Not everyone thinks overseas flights are in WestJet’s future. Peter Wallis, who worked with Saretsky at Canadian Airlines and is now the president of the Van Horne Institute at the University of Calgary, says adding another aircraft type would add too much cost and complexity to WestJet’s relatively simple business model. “I think they will stick to their knitting,” he says. “The big differentiator between WestJet and others has been costs.” However, Saretsky, like his predecessors, has suggested that WestJet’s original low-cost model is not a religion and must be adapted to market realities. Indeed, WestJet has made a number of tweaks as it has grown into a major North American player with 88 planes (and another 47 on order over the next six years).

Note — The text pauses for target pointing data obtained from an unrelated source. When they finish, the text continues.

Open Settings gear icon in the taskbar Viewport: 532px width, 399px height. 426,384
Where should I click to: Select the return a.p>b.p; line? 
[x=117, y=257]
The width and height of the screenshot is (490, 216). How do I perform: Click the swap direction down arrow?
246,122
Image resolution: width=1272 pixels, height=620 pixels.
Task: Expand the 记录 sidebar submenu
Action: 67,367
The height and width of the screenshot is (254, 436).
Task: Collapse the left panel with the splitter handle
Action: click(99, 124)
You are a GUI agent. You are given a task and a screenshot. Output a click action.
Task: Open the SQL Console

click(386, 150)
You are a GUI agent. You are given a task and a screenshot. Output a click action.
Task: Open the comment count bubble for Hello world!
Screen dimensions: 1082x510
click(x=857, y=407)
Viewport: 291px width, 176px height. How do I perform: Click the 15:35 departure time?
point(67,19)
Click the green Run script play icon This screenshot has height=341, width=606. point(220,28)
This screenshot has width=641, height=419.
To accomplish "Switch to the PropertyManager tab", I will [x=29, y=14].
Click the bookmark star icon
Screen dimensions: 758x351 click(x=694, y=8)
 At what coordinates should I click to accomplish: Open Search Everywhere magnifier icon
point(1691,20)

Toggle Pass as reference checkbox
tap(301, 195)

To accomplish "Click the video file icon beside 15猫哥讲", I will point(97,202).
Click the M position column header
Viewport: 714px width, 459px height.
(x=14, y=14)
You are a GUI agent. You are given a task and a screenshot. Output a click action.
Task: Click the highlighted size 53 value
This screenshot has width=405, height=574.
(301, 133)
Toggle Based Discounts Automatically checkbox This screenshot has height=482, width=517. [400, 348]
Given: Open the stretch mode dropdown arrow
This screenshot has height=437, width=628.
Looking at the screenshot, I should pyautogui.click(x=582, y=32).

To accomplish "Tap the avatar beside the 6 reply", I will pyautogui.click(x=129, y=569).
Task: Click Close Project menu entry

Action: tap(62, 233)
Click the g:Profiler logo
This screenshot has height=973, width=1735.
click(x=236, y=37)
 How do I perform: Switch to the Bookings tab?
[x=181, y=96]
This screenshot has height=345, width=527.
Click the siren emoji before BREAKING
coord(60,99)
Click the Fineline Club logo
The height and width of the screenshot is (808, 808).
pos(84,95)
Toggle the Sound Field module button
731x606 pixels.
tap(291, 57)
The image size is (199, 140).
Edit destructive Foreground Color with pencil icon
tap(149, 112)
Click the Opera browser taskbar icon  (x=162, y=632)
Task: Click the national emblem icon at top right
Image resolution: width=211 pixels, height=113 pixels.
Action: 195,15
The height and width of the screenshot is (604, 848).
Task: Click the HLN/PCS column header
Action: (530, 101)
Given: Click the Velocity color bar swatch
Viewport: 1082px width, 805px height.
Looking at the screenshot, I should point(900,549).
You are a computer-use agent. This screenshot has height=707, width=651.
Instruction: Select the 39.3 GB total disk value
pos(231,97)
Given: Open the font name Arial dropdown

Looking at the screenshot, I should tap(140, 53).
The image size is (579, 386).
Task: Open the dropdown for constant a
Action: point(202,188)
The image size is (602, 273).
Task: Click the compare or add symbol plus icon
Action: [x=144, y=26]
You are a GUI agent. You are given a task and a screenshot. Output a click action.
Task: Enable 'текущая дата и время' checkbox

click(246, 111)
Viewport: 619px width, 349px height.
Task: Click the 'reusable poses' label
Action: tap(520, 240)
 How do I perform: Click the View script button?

They include adding frills like seatback television sets, leather seats and, most recently, a complicated computerized reservation system that will allow it to sell Air Canada-style fare classes and add-ons.
Still, as Air Canada continues to slash costs and become more competitive on the home front, the possibility of tapping the generally higher-margin business of transoceanic flying has to be on WestJet’s radar. It wouldn’t be the first time a discount airline has tried to make the leap. In 2005, Irish discounter Ryanair tried to take over Aer Lingus, which was more of a conventional carrier with routes to North America. But the deal fell through. Others have tried without success to replicate the discount airline phenomenon on long-haul flights, including Oasis Hong Kong Airlines and Ottawa’s Zoom Airlines, both of which have since gone out of business.
The risk is that the further WestJet flies away from its low-cost roots, the greater the likelihood it will bite off more than it can chew. The graveyard of the aviation industry is littered with examples of airlines, from Canadian Airlines to Jetsgo, whose grand designs left them in financial ruin. WestJet also needs to be mindful that its other competitive advantage—its vaunted employee culture—isn’t dulled by unfettered expansion. Although it’s hard to quantify, WestJet has reaped huge rewards from its friendly, motivated staff and its decision to treat passengers as “guests” as opposed to merely “bums in seats.”
So far, WestJet has resisted the temptation to overreach. But for how long? “They keep talking about becoming one of the five best airlines in the world,” says Erickson, noting that such accolades are usually earned by major international players with vast global networks, like Singapore Airlines, Cathay Pacific and Emirates. “But how can you do that if you’re not even known outside of Canada?”